***** Material provided
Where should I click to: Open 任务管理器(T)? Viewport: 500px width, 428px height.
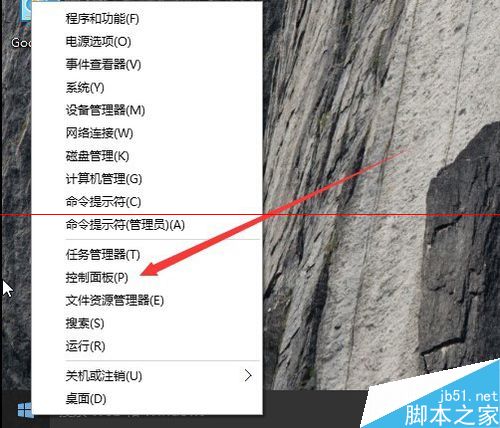147,255
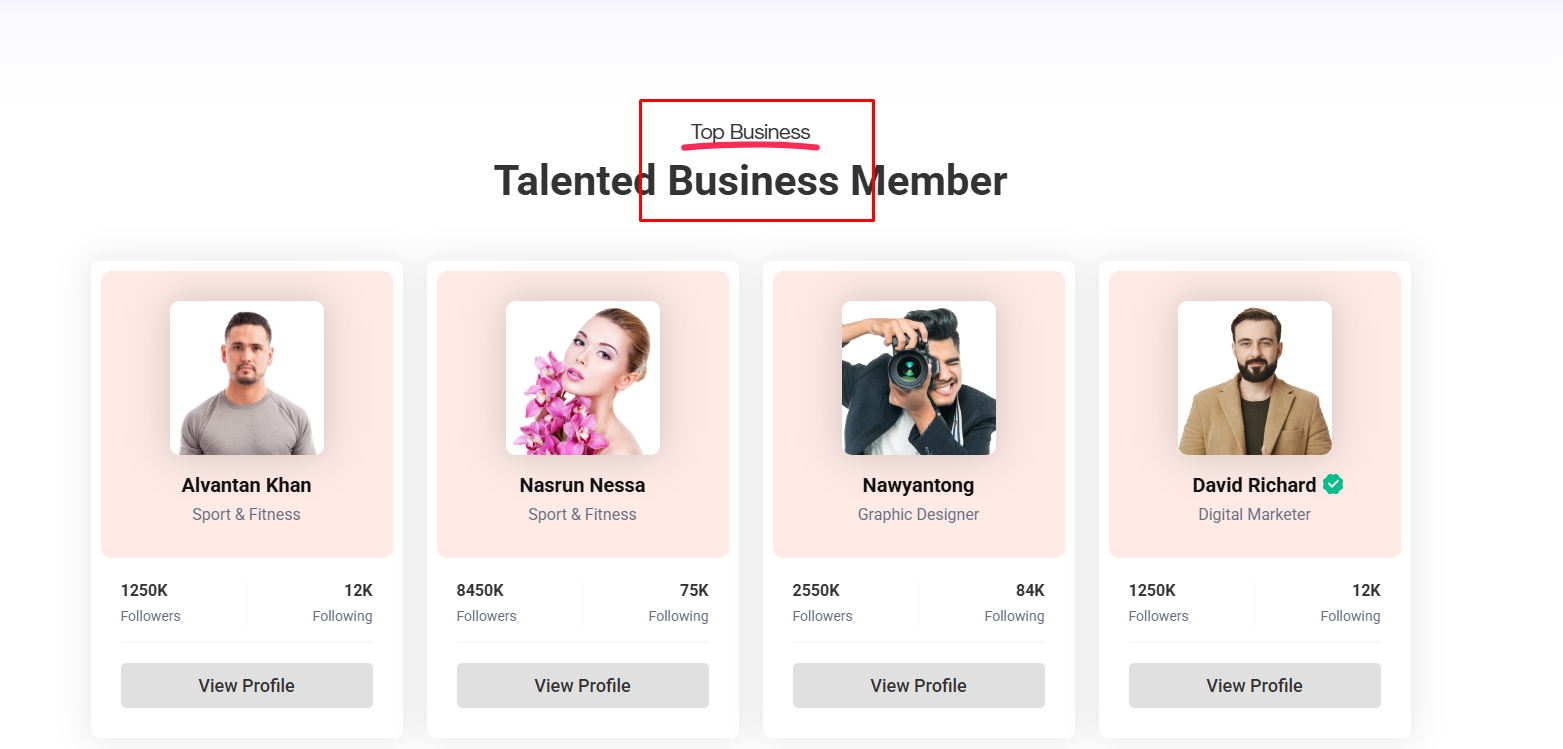Select the Graphic Designer category label

click(919, 515)
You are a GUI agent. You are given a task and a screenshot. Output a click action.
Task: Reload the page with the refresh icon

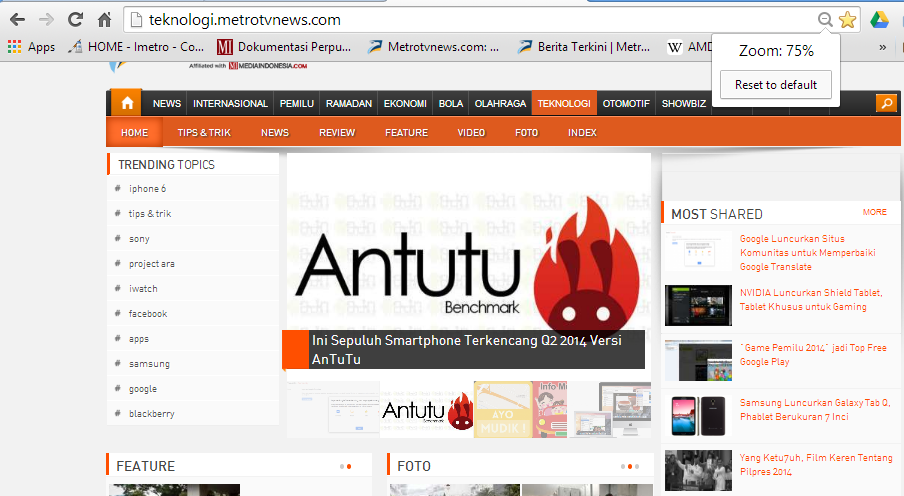75,19
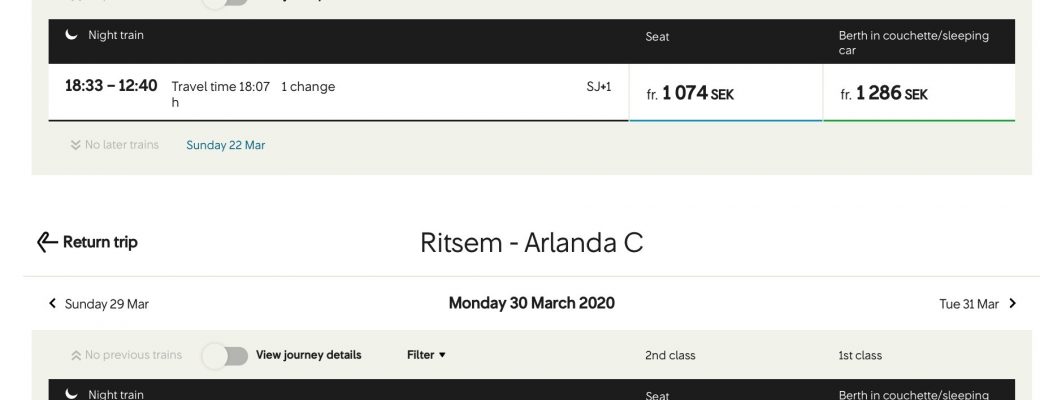Screen dimensions: 1040x400
Task: Select Seat price fr. 1 074 SEK
Action: click(x=726, y=93)
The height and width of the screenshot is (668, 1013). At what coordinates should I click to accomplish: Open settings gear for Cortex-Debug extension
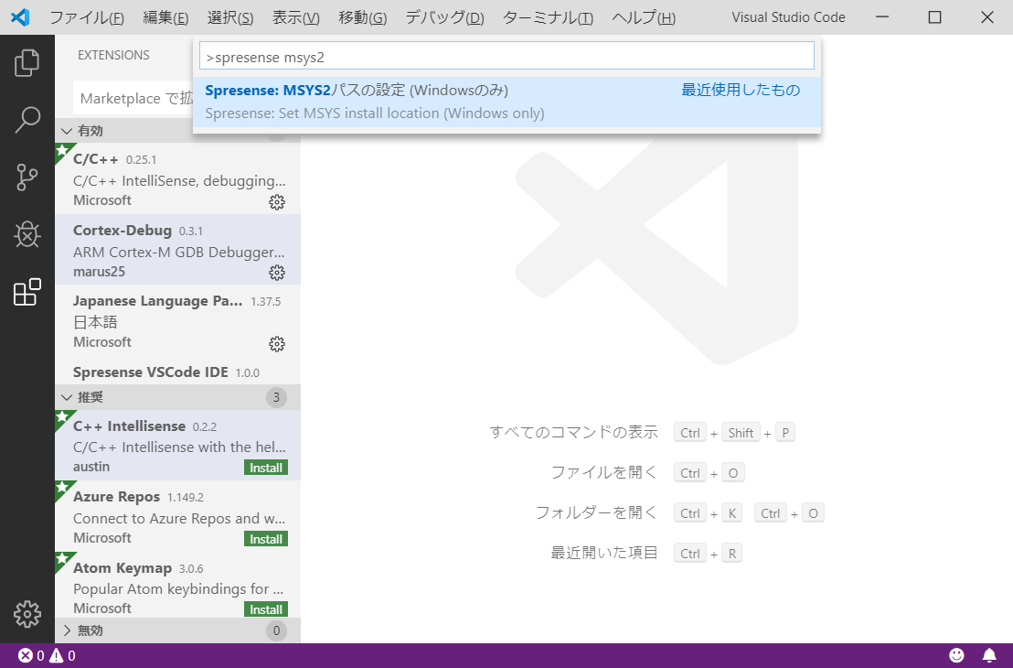pos(277,273)
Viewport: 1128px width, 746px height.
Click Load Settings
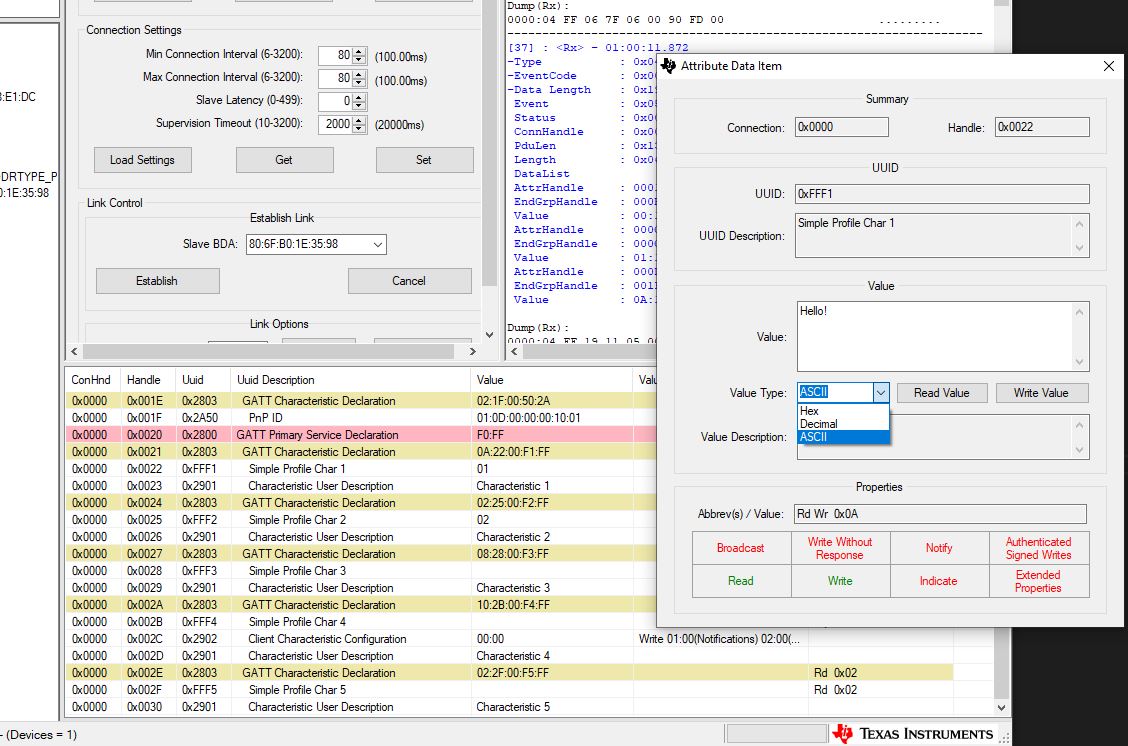point(142,159)
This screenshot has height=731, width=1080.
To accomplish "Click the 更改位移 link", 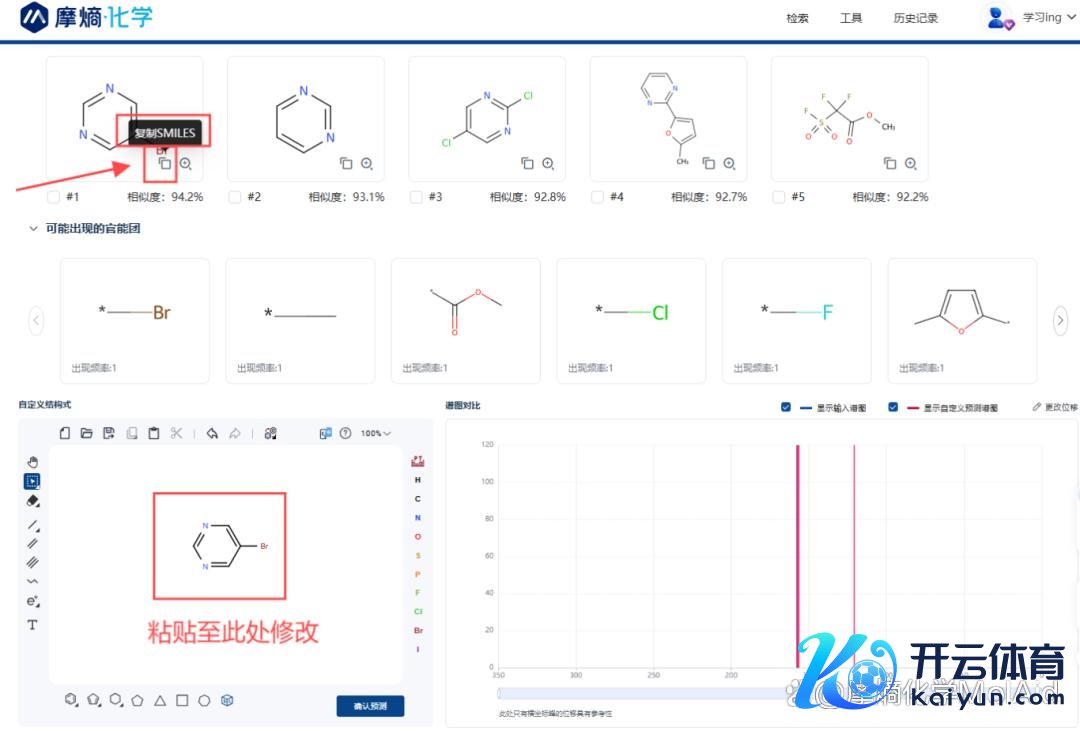I will tap(1055, 407).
**********
Report the number of lines in the material above that contain the word "Open", giving only the count.

2